Limited knowledge, lack of access to information, high cost of seed, and lack of seed laws. These factors still limited smallholder farmers’ ability to utilise seed to its full potential in Southern Africa.
Several South African Confederation of Farmers Union (SACAU) members attended a work-shop held by SACAU and the Access to Seed Foundation (ATSF) in Johannesburg. The meeting was to discuss access to seed in the Eastern and Southern African region.
Mr. Ishmael Sunga, the chief executive officer of SACAU, said planning and strategic thinking was needed for future farmers, which started with good seed.
“Access to this seed at the right time, at the right cost, at the right place and with the right quality is a key driver of productivity.”
He also said that farmers’ organisations and the seed industry should develop mutually beneficial partnerships at various levels.
Mr.
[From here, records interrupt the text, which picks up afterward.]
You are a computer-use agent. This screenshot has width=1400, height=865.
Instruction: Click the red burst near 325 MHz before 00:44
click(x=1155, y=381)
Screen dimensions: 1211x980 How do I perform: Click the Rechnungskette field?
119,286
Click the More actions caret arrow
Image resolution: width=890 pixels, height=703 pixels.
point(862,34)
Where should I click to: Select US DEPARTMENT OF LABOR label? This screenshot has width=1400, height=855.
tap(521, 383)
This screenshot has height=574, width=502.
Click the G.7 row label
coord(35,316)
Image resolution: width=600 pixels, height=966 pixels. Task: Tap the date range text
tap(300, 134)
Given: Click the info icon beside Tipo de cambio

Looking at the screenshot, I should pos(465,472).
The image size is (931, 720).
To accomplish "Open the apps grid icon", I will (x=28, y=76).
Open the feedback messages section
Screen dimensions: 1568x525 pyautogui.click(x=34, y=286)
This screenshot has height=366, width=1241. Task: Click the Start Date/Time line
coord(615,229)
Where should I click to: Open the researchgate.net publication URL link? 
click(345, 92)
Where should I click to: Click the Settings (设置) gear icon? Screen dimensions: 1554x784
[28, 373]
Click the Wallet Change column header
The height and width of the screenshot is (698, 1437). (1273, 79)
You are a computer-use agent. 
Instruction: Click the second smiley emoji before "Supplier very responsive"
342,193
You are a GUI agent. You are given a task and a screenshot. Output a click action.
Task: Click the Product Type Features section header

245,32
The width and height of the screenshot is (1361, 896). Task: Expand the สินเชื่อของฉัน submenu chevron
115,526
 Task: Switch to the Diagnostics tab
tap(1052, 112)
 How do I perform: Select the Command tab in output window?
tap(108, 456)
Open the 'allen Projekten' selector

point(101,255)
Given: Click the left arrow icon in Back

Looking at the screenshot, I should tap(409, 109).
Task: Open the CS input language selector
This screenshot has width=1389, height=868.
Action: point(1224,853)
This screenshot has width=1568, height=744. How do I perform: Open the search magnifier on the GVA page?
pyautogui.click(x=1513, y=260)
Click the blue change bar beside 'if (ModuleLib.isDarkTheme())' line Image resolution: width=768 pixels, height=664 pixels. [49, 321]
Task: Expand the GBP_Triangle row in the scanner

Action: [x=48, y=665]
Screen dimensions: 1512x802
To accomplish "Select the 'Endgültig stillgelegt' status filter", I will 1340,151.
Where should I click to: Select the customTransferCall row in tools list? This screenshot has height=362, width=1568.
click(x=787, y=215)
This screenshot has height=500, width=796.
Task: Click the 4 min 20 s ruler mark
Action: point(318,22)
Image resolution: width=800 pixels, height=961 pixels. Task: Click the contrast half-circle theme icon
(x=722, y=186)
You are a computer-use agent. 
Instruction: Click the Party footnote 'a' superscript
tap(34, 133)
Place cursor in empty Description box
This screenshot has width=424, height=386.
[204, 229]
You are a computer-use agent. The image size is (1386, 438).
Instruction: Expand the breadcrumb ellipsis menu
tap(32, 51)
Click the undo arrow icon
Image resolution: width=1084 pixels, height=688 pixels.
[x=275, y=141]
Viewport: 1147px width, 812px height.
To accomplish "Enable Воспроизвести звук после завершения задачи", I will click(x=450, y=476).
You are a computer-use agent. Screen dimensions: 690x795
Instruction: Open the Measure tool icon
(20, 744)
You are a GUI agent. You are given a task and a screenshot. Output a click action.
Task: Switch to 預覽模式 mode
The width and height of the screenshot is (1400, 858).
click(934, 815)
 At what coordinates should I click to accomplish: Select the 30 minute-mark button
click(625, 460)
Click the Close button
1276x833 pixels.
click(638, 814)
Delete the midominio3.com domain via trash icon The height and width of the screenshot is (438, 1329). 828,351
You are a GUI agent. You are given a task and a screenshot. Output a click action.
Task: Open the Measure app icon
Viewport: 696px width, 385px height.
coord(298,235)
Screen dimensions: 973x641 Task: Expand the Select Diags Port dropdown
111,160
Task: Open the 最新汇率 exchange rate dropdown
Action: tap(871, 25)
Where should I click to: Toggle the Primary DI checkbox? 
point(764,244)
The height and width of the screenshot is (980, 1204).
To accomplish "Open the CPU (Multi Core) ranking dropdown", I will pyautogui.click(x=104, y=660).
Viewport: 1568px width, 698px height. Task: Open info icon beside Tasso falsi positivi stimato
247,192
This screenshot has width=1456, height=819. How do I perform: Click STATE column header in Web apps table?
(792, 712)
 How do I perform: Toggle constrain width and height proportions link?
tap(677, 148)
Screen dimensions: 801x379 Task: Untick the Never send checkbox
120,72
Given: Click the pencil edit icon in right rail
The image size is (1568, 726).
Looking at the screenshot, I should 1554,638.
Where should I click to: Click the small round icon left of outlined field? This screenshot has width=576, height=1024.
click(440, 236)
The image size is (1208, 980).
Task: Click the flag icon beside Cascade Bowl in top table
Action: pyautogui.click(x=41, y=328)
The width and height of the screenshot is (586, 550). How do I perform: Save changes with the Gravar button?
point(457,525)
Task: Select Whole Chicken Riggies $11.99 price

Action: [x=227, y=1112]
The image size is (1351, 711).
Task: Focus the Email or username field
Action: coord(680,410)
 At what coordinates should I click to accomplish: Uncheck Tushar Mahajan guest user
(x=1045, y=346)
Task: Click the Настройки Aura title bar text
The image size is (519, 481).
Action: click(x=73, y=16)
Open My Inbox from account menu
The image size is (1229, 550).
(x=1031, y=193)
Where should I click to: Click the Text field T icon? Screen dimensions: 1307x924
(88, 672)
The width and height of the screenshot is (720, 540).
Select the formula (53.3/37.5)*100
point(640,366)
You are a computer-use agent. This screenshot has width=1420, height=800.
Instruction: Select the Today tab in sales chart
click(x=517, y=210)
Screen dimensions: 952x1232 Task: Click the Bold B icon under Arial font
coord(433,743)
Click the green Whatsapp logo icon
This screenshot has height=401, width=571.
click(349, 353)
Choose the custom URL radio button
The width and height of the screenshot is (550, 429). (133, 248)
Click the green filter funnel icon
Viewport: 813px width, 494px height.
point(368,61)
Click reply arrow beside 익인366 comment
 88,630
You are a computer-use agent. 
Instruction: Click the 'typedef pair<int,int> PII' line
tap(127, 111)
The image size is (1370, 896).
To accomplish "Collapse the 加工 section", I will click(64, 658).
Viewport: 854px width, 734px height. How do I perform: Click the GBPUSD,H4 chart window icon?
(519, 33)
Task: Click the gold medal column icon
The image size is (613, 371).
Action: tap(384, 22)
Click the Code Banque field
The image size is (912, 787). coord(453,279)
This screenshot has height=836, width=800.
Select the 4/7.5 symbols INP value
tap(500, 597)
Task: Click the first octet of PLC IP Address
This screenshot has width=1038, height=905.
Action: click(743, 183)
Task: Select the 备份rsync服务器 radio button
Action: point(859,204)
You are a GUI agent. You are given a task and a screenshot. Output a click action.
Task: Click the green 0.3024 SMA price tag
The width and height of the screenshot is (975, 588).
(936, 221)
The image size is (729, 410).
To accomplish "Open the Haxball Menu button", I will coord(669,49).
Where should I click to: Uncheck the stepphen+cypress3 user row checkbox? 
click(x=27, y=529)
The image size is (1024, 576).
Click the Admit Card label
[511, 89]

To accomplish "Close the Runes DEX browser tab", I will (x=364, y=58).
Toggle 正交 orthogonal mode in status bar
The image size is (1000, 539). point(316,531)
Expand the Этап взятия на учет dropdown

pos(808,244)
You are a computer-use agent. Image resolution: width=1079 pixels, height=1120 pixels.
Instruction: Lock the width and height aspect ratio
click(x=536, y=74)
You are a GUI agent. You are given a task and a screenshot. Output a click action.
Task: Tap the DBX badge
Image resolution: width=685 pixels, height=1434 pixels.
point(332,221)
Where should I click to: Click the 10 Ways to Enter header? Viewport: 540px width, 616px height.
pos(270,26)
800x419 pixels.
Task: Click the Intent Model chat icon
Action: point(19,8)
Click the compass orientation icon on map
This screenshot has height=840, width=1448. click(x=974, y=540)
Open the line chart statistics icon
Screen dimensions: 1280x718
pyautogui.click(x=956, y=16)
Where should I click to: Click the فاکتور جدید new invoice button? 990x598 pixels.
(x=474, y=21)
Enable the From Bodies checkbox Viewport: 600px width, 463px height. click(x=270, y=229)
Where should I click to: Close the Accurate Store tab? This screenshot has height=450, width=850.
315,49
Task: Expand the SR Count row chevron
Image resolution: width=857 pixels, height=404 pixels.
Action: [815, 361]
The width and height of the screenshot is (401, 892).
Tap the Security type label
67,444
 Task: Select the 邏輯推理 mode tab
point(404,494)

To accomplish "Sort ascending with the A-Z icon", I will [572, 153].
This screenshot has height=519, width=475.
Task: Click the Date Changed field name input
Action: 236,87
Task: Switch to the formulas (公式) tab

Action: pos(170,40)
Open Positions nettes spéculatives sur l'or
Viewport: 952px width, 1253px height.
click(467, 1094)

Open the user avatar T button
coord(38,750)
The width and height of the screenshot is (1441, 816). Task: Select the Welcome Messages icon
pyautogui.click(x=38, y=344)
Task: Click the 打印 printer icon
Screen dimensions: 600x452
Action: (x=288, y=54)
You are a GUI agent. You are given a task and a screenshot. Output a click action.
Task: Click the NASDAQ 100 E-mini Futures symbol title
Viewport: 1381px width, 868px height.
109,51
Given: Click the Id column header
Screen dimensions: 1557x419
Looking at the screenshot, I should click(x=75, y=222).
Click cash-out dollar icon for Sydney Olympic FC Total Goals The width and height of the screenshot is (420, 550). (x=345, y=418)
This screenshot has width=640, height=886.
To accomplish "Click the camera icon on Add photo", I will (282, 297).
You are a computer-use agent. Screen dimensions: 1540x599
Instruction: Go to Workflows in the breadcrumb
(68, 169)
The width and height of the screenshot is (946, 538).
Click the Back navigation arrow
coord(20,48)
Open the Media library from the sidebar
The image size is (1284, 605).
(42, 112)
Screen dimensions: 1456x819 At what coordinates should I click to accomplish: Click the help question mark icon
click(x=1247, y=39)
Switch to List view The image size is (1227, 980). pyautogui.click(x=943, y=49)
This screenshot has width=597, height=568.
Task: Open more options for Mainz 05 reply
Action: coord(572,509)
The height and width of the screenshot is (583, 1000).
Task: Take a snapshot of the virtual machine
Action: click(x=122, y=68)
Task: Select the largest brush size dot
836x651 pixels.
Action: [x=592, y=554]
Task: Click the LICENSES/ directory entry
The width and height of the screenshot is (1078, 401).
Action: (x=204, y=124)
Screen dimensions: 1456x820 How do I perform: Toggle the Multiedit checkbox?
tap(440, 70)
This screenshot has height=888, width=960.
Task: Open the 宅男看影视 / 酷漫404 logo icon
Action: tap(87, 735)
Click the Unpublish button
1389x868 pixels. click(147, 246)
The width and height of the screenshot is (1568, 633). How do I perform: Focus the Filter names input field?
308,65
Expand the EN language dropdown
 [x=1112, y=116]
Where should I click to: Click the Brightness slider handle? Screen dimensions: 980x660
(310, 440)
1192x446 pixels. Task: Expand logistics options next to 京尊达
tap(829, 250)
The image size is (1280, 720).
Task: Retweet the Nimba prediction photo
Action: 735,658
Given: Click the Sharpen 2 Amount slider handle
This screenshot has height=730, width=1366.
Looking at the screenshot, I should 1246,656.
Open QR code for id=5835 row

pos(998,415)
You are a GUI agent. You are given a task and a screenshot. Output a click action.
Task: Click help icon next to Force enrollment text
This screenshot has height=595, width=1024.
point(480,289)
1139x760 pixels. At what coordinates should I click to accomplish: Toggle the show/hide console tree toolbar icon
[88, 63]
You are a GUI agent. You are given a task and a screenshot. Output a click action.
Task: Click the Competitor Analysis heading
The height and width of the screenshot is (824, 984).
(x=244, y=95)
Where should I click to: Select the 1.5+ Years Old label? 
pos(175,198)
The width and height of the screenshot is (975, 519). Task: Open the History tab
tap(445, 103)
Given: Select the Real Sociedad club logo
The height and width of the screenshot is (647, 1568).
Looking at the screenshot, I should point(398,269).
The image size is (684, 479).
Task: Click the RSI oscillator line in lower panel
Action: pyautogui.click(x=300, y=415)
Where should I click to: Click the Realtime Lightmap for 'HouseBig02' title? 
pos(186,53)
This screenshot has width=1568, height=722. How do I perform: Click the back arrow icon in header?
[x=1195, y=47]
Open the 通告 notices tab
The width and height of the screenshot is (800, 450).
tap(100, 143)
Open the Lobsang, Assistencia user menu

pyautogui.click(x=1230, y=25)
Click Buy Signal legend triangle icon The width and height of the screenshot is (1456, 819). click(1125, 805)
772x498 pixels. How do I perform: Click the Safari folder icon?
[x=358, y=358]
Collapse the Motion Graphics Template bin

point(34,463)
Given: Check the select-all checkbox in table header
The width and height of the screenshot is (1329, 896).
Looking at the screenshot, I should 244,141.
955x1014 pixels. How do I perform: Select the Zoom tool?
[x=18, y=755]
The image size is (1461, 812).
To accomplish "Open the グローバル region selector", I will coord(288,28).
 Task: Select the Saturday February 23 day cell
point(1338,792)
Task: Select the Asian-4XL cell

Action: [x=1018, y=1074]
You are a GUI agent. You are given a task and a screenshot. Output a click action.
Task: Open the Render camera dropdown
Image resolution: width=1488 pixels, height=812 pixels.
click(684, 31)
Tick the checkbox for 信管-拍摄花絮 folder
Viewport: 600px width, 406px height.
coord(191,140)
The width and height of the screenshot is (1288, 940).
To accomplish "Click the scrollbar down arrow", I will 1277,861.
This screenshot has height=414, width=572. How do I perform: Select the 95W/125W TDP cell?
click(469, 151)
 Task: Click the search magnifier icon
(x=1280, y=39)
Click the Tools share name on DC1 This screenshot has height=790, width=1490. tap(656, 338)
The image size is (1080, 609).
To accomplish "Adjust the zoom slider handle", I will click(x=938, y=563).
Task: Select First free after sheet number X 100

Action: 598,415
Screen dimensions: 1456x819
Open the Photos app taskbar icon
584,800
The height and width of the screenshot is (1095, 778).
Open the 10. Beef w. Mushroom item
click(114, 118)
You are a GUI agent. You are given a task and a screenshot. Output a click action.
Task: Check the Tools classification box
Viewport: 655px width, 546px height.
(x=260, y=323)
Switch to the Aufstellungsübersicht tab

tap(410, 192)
Ido Verhagen, executive director of ATSF in the Netherlands, added that access to good quality seed is very important since farmers in Europe and USA have tripled their yields over the past 50 years.
According to Verhagen, evidence showed that it was cost effective for large companies to supply to smallholder farmers.
The meeting was attended by SACAU member organisations from Botswana, Lesotho, Madagascar, Malawi, Mozambique, Namibia, Seychelles, Swaziland, Tanzania, Zambia and Zimbabwe.